Palm Beach County Superintendent Wayne Gent was harshly criticized by School Board members during his yearly evaluation on Wednesday but still managed to earn an overall "effective" rating — the second highest mark.
Most School Board members faulted his communication and leadership skills and said he failed to create a culture of transparency and collaboration.
Gent was hired in February 2012 to replace Art Johnson, who quit in lieu of being fired.
On Wednesday, Gent acknowledged the board's communication critique but said he'd work to improve. He also touted the district's high student performance, despite tougher testing requirements.
"When we compare ourselves to the other largest urban [school districts], even though the bar has been raised, we still are performing at a high level," he said.

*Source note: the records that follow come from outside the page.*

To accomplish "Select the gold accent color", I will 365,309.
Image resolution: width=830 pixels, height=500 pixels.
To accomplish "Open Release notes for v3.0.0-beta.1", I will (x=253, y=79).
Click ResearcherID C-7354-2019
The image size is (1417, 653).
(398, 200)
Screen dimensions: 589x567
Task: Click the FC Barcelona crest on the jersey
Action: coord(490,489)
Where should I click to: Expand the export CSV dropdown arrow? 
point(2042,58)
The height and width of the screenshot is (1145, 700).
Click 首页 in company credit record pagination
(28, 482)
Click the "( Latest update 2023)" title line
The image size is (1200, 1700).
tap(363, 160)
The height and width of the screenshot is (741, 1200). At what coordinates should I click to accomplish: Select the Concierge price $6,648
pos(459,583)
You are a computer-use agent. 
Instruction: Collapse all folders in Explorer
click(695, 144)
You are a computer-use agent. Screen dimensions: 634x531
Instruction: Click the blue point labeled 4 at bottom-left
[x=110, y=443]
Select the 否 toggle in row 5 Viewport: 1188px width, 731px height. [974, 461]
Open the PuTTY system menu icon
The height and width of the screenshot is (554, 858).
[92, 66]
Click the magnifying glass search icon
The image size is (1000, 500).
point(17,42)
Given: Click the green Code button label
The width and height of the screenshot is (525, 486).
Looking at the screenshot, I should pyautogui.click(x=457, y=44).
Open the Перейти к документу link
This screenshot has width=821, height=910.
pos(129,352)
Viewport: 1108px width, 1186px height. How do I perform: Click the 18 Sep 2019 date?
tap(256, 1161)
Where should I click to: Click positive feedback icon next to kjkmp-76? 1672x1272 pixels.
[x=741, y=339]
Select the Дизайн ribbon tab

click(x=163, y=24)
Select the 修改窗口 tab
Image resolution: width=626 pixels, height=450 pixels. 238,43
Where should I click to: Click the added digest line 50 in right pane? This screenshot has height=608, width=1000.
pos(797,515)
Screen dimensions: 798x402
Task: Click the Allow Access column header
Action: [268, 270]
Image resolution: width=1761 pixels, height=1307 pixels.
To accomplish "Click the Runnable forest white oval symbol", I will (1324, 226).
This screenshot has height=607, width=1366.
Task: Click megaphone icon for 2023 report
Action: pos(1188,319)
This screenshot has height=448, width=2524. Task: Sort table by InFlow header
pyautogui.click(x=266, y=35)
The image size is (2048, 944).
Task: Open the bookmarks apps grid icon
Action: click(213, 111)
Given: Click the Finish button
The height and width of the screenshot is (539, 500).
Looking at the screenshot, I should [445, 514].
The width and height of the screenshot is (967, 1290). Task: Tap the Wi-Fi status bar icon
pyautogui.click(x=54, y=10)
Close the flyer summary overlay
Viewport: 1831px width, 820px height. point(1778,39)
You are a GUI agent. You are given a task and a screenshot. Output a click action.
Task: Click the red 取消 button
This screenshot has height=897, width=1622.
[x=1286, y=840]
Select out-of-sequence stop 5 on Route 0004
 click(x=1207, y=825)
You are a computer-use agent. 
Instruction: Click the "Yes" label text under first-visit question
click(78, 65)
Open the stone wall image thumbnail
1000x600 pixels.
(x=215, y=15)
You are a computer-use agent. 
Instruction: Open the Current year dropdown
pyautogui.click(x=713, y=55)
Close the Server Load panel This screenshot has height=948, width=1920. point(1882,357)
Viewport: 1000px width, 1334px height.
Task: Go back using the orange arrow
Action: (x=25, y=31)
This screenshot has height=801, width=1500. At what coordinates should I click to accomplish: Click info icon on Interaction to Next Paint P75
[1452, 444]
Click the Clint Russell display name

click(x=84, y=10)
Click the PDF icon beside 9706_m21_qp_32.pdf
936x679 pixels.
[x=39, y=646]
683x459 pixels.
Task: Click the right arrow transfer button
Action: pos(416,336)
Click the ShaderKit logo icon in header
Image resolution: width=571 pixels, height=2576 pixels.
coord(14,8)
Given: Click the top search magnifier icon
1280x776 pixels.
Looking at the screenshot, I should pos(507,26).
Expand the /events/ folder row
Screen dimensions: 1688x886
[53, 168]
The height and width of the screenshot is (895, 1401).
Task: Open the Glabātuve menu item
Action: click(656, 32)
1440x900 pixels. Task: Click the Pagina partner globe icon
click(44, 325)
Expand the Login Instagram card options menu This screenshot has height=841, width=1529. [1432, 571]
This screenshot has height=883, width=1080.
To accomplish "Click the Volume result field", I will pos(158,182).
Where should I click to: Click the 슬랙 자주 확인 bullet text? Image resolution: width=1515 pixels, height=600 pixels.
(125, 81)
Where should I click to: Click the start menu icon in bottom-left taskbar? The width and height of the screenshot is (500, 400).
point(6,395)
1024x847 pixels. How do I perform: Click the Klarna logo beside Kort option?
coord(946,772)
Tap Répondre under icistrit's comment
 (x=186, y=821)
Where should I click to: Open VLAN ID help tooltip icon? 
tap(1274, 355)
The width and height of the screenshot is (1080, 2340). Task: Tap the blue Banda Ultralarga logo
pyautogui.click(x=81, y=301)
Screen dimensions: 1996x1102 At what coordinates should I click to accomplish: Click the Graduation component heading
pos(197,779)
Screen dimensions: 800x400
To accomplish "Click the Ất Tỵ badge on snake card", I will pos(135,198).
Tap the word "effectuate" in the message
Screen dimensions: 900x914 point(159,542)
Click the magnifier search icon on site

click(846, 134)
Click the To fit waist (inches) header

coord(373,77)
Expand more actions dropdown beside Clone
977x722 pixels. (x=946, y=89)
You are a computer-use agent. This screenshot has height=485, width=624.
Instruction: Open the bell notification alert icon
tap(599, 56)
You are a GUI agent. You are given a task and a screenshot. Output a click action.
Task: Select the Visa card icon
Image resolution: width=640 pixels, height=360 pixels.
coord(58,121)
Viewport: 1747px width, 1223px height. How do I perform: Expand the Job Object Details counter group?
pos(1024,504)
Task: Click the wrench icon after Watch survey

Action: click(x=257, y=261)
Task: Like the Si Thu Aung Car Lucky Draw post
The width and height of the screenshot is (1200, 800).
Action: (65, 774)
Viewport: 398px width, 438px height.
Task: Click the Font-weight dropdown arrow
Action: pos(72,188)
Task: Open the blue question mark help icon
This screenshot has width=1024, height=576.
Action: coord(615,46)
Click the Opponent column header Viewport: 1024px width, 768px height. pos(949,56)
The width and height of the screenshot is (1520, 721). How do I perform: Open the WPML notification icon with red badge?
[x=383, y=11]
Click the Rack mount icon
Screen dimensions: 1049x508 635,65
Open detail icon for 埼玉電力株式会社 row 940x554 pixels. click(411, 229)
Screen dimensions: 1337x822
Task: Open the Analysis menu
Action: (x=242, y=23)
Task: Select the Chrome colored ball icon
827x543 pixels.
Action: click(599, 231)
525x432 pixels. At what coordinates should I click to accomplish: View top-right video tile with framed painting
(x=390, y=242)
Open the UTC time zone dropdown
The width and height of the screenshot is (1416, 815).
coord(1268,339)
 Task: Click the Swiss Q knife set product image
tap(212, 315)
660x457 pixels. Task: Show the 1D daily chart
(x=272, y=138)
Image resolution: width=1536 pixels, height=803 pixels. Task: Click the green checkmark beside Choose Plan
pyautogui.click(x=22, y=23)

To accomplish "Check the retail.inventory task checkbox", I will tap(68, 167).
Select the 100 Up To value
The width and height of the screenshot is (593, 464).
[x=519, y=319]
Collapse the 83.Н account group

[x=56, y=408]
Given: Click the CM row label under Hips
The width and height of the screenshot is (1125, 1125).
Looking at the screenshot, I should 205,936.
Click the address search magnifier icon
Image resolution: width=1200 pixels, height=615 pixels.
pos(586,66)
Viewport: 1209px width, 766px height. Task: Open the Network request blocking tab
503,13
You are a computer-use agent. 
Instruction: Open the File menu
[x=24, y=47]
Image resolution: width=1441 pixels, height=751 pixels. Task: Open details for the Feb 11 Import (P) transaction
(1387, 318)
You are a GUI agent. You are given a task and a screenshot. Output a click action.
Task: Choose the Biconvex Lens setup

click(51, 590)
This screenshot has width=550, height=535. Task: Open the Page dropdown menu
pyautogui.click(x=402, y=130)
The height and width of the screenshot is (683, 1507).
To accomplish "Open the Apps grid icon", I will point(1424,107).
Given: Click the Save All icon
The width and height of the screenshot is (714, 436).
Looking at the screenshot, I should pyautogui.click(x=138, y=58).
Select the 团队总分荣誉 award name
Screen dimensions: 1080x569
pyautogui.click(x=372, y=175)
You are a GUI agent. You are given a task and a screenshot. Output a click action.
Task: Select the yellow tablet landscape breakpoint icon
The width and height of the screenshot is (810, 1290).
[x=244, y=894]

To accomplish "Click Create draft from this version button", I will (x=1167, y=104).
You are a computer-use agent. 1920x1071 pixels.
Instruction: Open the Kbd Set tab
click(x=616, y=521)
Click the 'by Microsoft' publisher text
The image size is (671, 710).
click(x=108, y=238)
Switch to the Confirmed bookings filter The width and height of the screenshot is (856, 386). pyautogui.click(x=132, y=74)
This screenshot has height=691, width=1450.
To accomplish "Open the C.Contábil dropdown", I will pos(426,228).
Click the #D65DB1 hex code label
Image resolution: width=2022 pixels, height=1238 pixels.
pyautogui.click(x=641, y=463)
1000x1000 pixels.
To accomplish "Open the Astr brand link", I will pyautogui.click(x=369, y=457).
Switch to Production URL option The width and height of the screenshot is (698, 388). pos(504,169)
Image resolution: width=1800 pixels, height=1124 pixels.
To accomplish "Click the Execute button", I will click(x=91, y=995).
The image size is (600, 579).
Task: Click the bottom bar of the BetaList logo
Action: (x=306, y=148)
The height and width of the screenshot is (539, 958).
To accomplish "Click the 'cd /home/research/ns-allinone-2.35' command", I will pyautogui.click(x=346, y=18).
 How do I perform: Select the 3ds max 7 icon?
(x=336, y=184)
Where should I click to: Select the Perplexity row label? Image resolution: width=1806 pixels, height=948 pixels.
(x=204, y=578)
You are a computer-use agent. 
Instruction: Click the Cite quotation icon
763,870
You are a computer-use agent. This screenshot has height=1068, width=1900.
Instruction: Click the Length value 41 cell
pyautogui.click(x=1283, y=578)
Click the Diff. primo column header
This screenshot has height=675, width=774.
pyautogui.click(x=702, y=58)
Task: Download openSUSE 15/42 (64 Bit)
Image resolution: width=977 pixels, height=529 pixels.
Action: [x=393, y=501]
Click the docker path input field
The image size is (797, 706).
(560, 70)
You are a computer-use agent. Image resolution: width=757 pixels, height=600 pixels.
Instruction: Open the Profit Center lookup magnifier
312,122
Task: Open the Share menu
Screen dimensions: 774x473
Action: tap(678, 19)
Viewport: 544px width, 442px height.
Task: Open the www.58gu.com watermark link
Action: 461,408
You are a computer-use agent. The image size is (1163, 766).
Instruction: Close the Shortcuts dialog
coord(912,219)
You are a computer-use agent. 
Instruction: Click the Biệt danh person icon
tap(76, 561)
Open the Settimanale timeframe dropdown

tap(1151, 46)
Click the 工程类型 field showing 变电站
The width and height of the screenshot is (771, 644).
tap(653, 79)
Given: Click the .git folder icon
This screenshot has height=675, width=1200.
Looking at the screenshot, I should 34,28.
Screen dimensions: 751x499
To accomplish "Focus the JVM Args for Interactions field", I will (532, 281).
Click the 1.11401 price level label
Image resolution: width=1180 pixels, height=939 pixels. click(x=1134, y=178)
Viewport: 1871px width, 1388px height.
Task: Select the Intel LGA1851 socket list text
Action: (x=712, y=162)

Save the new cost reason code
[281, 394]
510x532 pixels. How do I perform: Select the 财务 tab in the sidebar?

The seven-member board evaluated Gent on five goals: student-first focus, having a qualified workforce, accountability, communication and leadership.
"While I agree that there's some fantastic things happening in our district, in our classrooms … I think that is happening in spite of the leadership of the very top of the district, not because of it," said board member Jennifer Prior Brown.
School Board members Mike Murgio and Chuck Shaw were the only two who rated Gent effective or highly effective in every category.
"The superintendent is trying to create a culture that's open … I've been happy with what he's done," said Murgio. "When you're in the hot seat and you have to make the decision, it's not that easy."
But others openly expressed their disappointment.
Board member Marcia Andrews said she was frustrated by the slow progress in fixing low-performing schools in the northwestern part of the county.
"I asked you personally to get something done to try and improve conditions in the Glades area," Andrews said. "I still don't have a written comprehensive plan for the schools in the Glades ... I just don't know what you're doing."
Board member Frank Barbieri rated Gent "unsatisfactory" in leadership and wrote that the superintendent's decisions often "lacked insight." He also said Gent was not always receptive to his concerns.
Board member Karen Brill wrote about issues of "distrust and inequity" and said Gent failed to inform board members in a timely manner.
Many felt Gent had not improved significantly from his interim evaluation in June, when he was cited for similar issues and also received an effective rating.
Gent said he'd work on his communication skills and vowed overall to "elevate my performance and that of the district."
"I know there's a perception that you're not all equally informed," said Gent. "I know that if there's a breakdown in communication, that leads to a lack of trust."
Board member Debra Robinson, who gave Gent high marks in every area except leadership, said the board and the superintendent needed to "work together as one leadership team" to improve.
Gent, who has more than 35 years as a teacher, principal and administrator, highlighted some of his accomplishments -- such as giving teachers the highest raise in the state and meeting the state's requirements for class-size.
He has a year and a half left on his contract.